Work instructions: Before copying, find the line below that contains "Task: Open the hamburger menu in sidebar"; then return it and all later lines exactly, up to and including the final line, with no pictures.

Supplied material:

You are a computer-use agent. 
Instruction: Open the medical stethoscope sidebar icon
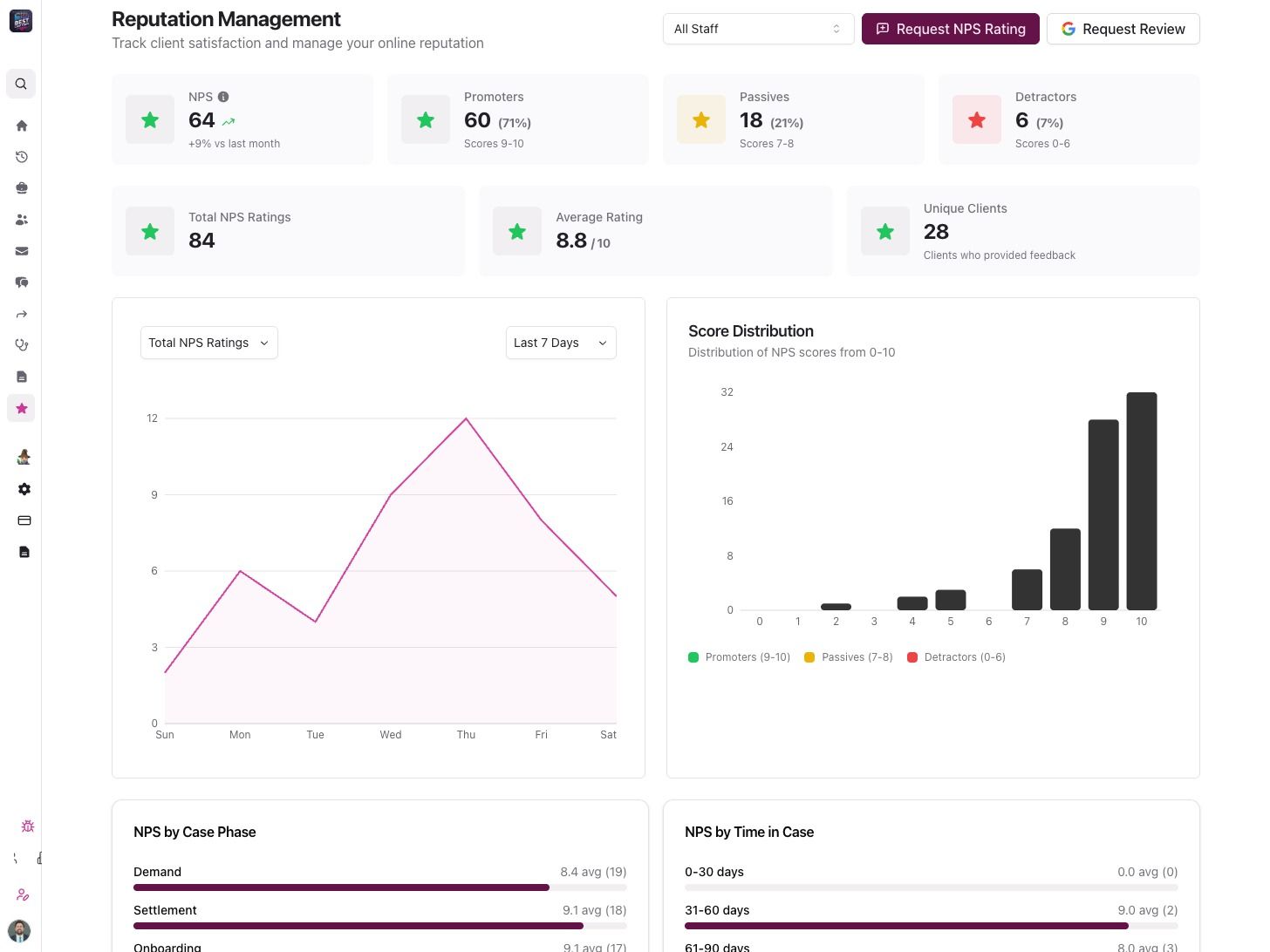pyautogui.click(x=21, y=344)
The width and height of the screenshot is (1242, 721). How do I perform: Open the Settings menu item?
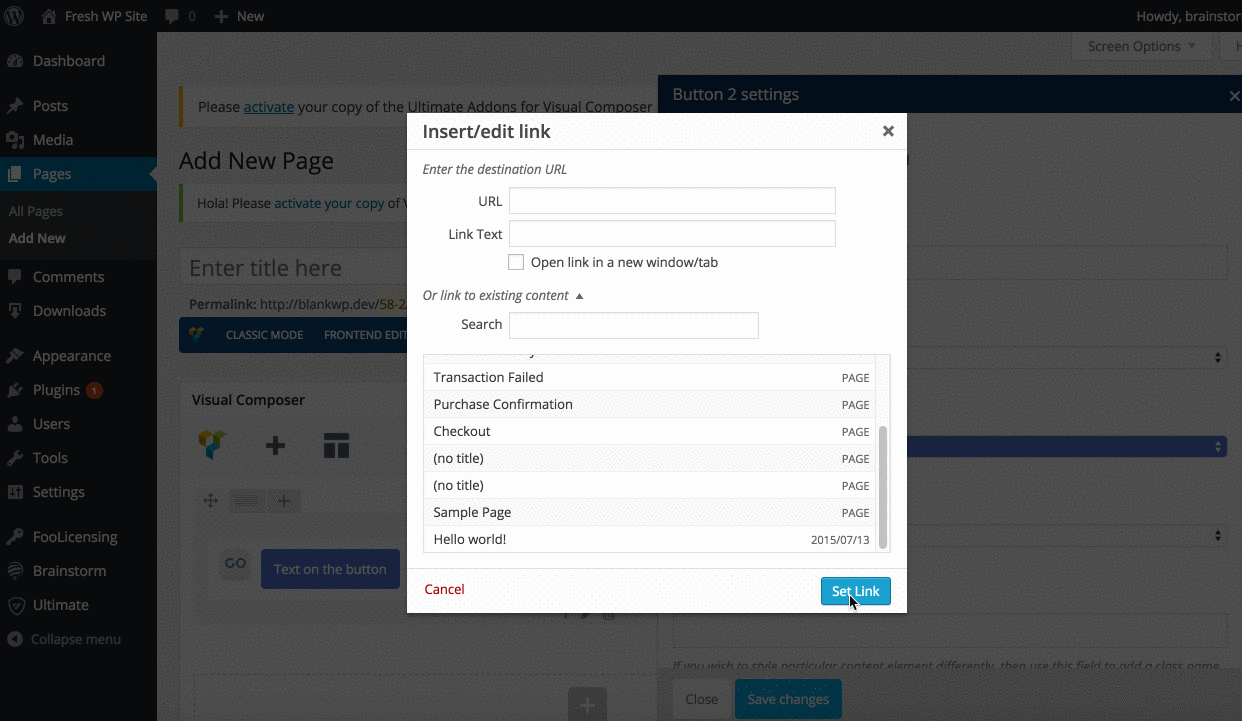tap(58, 492)
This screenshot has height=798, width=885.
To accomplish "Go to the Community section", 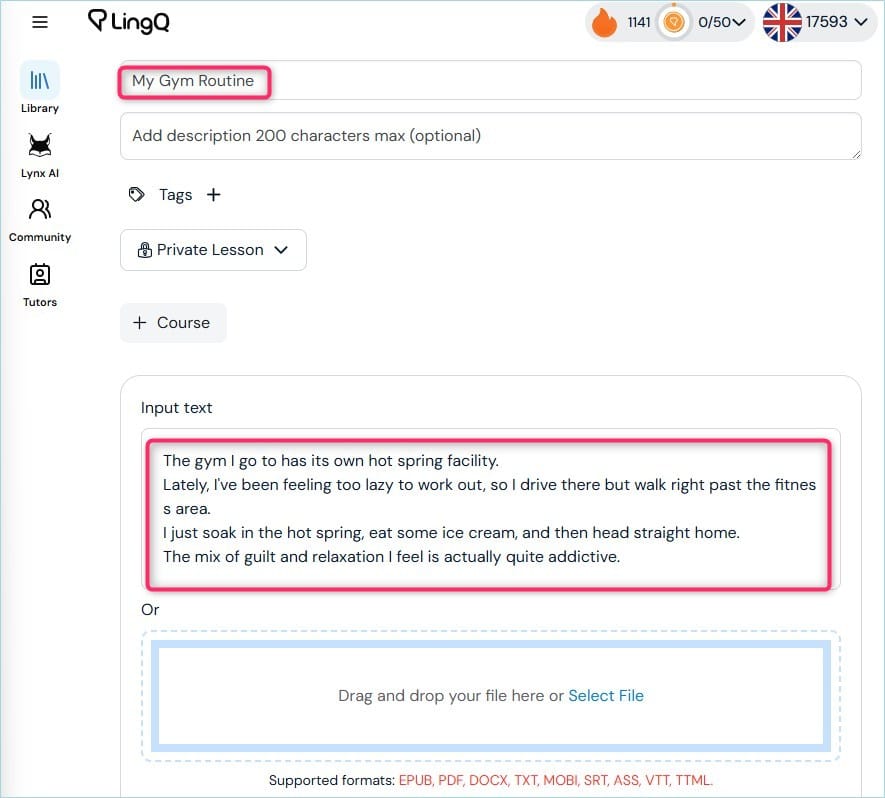I will coord(40,218).
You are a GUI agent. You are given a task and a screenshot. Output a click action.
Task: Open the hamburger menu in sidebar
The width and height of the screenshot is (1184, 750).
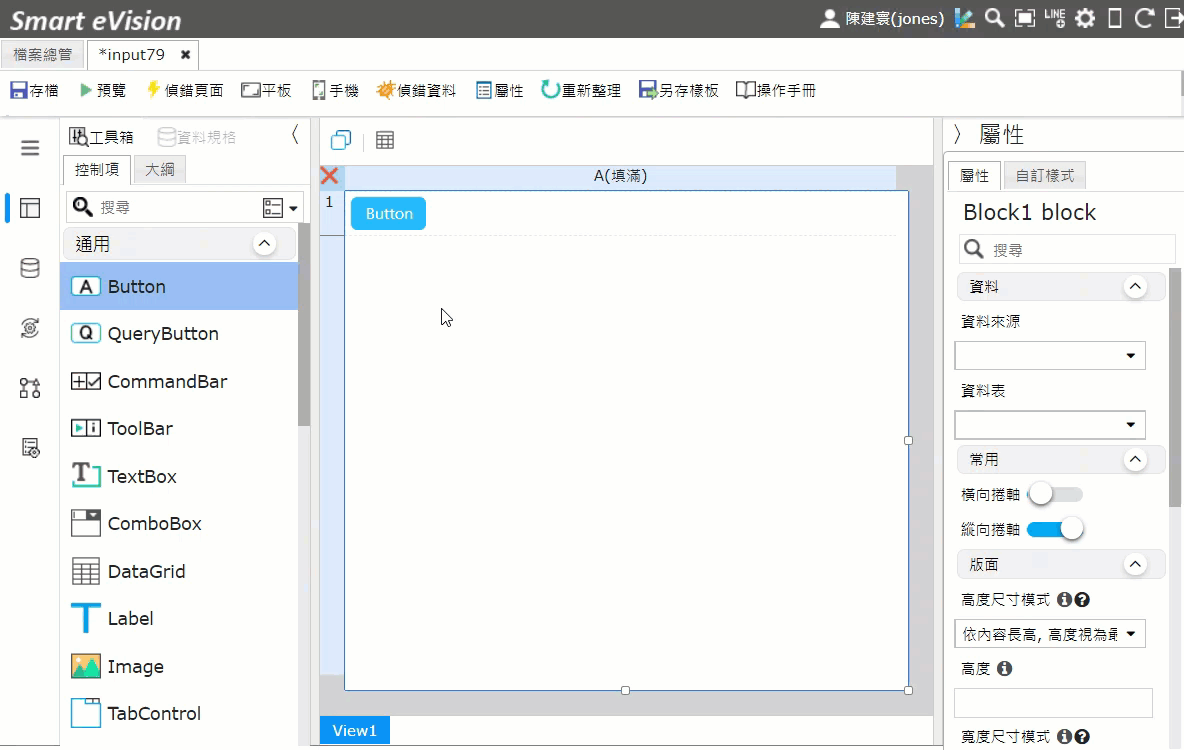30,148
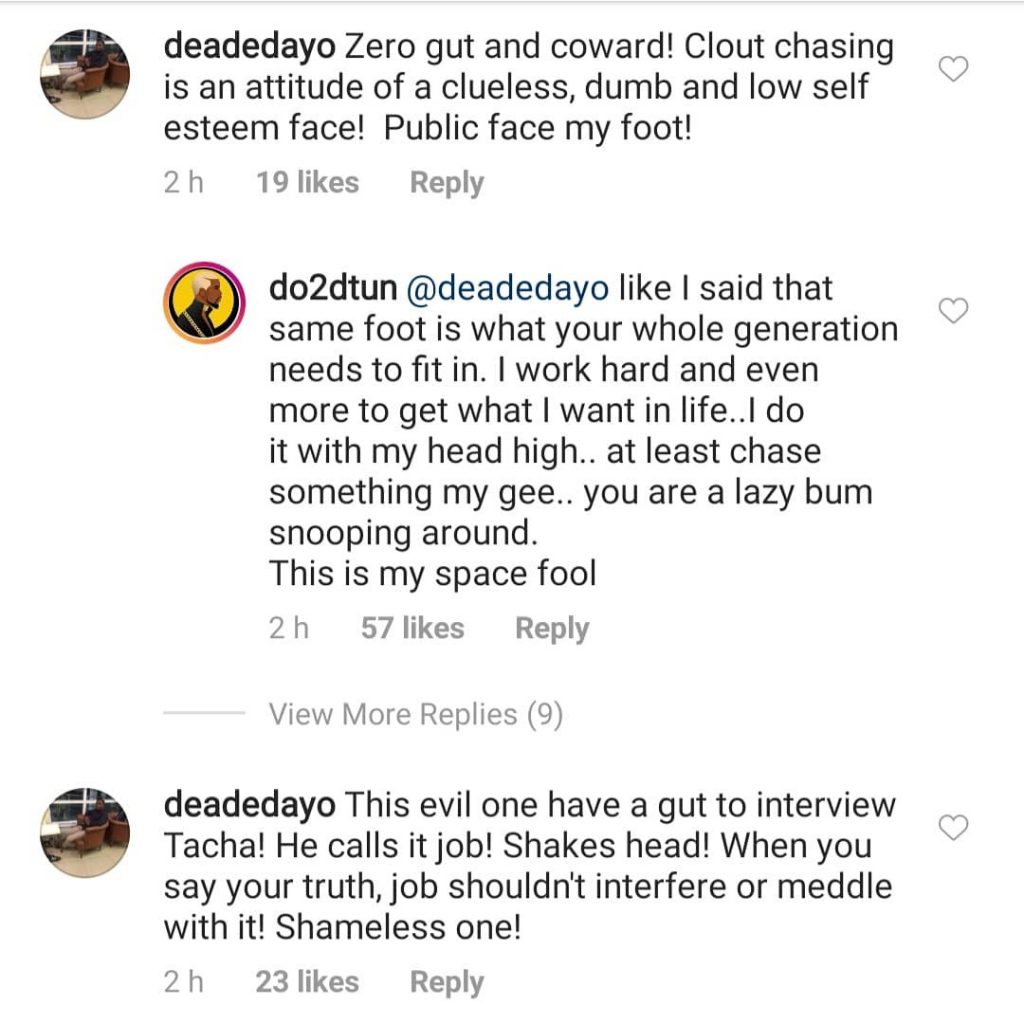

The answer:
Task: Open the hamburger menu in sidebar
The width and height of the screenshot is (1184, 750).
30,148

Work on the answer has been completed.